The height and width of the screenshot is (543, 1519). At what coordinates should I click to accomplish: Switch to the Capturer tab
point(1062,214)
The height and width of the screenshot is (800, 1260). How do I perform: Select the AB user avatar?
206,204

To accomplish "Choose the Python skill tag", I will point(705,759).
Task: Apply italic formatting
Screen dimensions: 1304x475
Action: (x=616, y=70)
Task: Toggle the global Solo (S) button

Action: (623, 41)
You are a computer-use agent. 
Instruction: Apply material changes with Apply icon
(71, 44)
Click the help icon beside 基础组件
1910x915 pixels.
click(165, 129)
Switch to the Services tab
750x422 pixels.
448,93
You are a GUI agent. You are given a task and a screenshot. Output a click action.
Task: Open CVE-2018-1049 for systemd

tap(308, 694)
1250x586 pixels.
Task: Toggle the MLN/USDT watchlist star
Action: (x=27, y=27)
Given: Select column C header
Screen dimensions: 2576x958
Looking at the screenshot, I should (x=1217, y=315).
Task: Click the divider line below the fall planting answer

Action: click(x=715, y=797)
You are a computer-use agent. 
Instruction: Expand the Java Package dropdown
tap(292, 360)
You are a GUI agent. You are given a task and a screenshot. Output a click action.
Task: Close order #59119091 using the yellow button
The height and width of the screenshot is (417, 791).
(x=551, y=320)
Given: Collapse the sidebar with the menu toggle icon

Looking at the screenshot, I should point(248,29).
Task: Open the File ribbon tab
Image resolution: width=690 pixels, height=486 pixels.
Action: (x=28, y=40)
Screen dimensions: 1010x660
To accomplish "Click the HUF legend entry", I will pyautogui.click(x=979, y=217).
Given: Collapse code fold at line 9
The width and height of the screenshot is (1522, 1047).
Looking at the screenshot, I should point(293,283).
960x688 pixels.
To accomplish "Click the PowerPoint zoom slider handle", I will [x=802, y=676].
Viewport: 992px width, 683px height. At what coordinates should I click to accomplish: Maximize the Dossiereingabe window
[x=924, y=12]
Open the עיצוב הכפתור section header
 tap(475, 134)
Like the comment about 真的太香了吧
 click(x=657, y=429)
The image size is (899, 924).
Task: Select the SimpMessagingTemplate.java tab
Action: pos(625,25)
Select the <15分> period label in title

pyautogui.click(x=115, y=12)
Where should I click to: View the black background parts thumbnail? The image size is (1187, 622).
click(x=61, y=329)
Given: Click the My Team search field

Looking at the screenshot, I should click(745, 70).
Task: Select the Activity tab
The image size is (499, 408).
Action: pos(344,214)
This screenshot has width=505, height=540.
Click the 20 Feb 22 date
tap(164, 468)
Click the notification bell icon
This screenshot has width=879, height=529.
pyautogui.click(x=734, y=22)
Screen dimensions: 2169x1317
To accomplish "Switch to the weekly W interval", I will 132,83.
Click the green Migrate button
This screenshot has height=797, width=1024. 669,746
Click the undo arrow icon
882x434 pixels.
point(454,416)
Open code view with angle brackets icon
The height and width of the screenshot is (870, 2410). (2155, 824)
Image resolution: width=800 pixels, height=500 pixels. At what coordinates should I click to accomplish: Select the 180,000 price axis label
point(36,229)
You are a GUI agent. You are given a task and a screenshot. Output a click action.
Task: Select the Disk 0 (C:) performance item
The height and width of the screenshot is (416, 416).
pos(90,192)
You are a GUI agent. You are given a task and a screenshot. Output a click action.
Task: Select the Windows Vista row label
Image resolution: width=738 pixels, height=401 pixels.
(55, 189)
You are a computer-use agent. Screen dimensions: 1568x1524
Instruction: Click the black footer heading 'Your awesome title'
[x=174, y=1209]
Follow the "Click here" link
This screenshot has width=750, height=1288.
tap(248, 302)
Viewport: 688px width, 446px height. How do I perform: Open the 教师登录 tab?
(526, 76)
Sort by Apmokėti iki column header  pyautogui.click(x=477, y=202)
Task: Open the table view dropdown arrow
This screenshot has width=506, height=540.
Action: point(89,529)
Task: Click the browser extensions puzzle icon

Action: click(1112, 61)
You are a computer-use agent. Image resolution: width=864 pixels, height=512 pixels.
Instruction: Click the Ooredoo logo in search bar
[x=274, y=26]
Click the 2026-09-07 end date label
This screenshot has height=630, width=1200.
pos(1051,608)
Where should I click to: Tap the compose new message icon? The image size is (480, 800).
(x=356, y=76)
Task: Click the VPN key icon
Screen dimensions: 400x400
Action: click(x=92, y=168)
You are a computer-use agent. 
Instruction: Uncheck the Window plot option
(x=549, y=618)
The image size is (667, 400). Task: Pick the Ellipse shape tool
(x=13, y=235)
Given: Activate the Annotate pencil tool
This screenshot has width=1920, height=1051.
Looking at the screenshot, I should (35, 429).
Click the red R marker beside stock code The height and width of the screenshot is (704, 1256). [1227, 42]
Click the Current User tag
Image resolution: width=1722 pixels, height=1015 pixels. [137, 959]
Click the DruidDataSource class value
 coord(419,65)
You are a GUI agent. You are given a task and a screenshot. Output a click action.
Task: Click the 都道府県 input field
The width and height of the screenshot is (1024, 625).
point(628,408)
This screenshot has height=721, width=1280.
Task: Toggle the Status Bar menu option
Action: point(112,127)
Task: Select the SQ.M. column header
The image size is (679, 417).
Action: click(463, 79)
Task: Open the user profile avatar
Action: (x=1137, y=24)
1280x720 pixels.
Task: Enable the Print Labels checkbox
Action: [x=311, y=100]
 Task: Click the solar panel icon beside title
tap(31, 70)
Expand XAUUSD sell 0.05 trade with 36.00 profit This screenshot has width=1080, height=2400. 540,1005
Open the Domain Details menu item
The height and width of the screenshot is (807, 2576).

####

WHAT YOU HAVE TO DO >> Across the data, find each line that has "column" in it and copy that line.

WRITTEN RESPONSE >>
Given: Select column C header
Sort by Apmokėti iki column header  pyautogui.click(x=477, y=202)
Task: Select the SQ.M. column header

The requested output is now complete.